In the opening chapter we established that content marketing has the potential to be a formidable tool in the marketing mix. We now forge ahead with an examination of why this is so and exactly how to extract maximum juice from the squeeze. As a seasoned copywriter with more kilometres on the clock than I can count, this is not the first time I’ve gone toe-to-toe with content marketing. To be clear, I’m not concerned with print, but writing in the digital medium. Which means the internet, the most extensive, comprehensive interface between the human brain and the information it produces and consumes in the history of, well, everything. And it doesn’t stand still for a nanosecond. To stay up to speed, you need to adapt at eye-watering speeds to escape the fate of the dear old dodo.
So then why content? Especially of the written kind? Isn’t language a quaint anachronism, long since defenestrated by memes, emojis, viral videos and every other kind of non-verbal micro-content? The short answer is ‘no’. For one thing, language is an infinitely complex algorithm our brain has mastered to articulate complex and abstract ideas. For another, like every other living being, language evolves. The tldr, fml, fyi, wrt, ttyl et al that splay across our screens is simply the development of a new vernacular in response to the rise of hyper-rapid communications.
Schools around the world have adopted cursive writing once more. This comes after neuroscientists proved that the visceral tactility of writing something down improves cognitive development by several factors more than tapping on a keyboard. The notoriously nihilistic Irish playwright Samuel Beckett once spat ‘words are an unnecessary stain upon nothingness.’ Yet he said it. Using words.

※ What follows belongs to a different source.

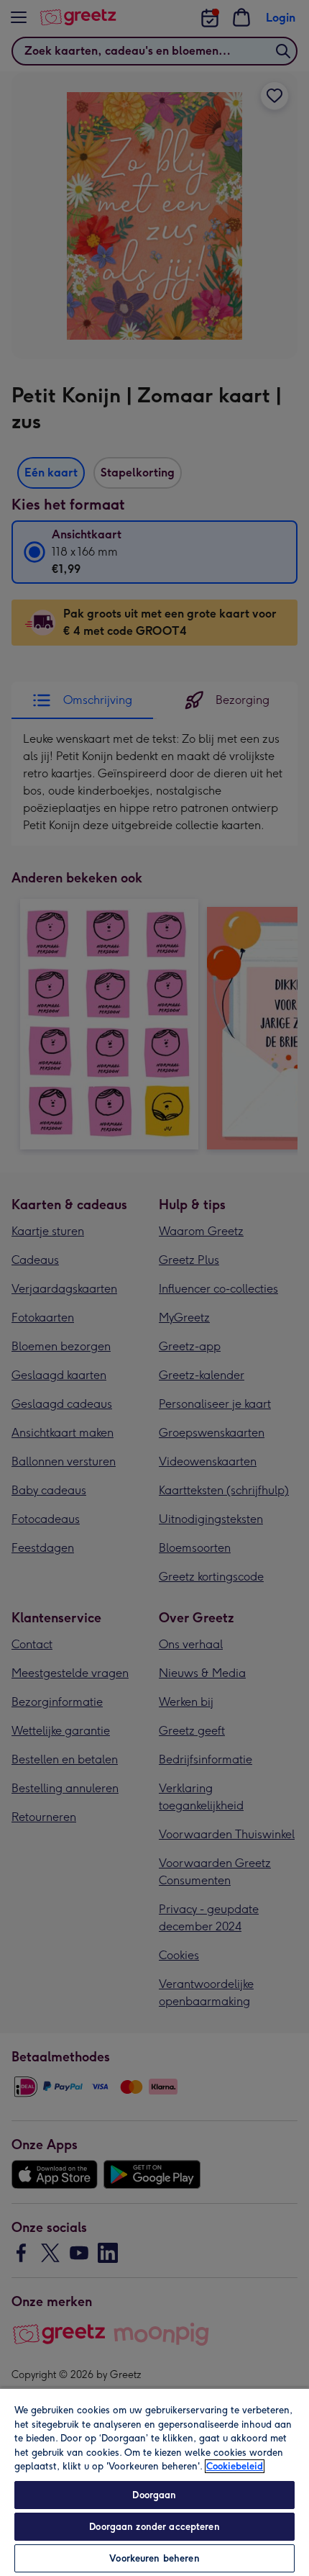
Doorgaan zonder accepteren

The phrase ‘a picture is worth a thousand words’ requires precisely seven of them to express that sentiment.
So words, whether formed by human mouth, mind or hand; whether written, spoken, sung, shouted or whispered, are here to stay. As are those dedicated practitioners and aficionados of the art and craft of wordsmithing. Before you suspect this of being a cunningly concealed wallow in wistfulness for a bygone era, there is no shortage of empirical evidence to dispel the whiff of romanticism these claims may evoke.
In the business world, web copy is the most obvious example. If any page of a company’s website contains poorly composed prose, it’s an instant credibility killer. UX designers, using tools like heatmaps, eyeball-tracking software and A/B testing, have proven time and again that sloppy syntax has a direct impact upon crucial analytics such as retention rates, bounce rates and click through rates. If you’re a business owner, this is the equivalent of having a brick lobbed through your showroom window.
It comes as no small surprise that the AI wizards are hard at work at automating the mysterious process whereby thought is captured in words. After all, every great novel is essentially the dictionary in the wrong order. The software process that produces written narrative from data is called NLG (natural language generation). You’ve probably interacted with NLG software in the form of a chat-bot. It is also used to rapidly produce data-heavy content such as economic reports and summaries of sports matches. Yet none have as of yet come close to capturing the nuance, subtlety, style and flair that distinguishes writing from mere verbiage. As eccentric comedian Emo Philips once quipped: ‘A computer bear me at chess but it was no match for me in kick-boxing’. So much for the ever-shifting landscape of how we write; let’s move on to the next chapter in which we examine the manifold ways in which we read.